Single by Illegal

from the album The Untold Truth
- Released: October 4, 1993
- Recorded: 1993
- Genre: Hip hop
- Length: 3:40
- Label: Rowdy
- Composer: Erick Sermon
- Lyricists: LaMorris Edwards; Jamal Phillips;
- Producer: Erick Sermon

Illegal singles chronology
| "Head or Gut" (1993) | "We Getz Buzy" (1993) | "Back in the Day" (1994) |

= We Getz Busy =

"We Getz Buzy" is a song written and performed by American hip hop duo Illegal. It was released on October 4, 1993 through Rowdy Records as the second single from the duo's only studio album The Untold Truth. Production was handled by Erick Sermon.

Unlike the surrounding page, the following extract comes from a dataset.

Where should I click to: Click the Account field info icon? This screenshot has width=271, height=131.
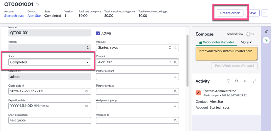tap(170, 48)
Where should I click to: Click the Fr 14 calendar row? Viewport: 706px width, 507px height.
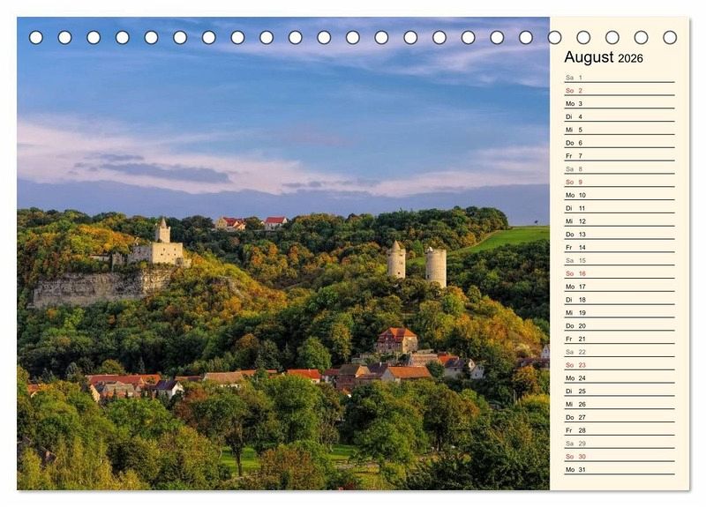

The song became the most successful of the three singles the group released during their brief existence, making it to number 95 on the Billboard Hot 100, number 57 on the Hot R&B/Hip-Hop Songs, number-one on the Hot Rap Songs and number 27 on the Dance Singles Sales in the United States. It won a Billboard Music Award for Top Rap Song in 1993.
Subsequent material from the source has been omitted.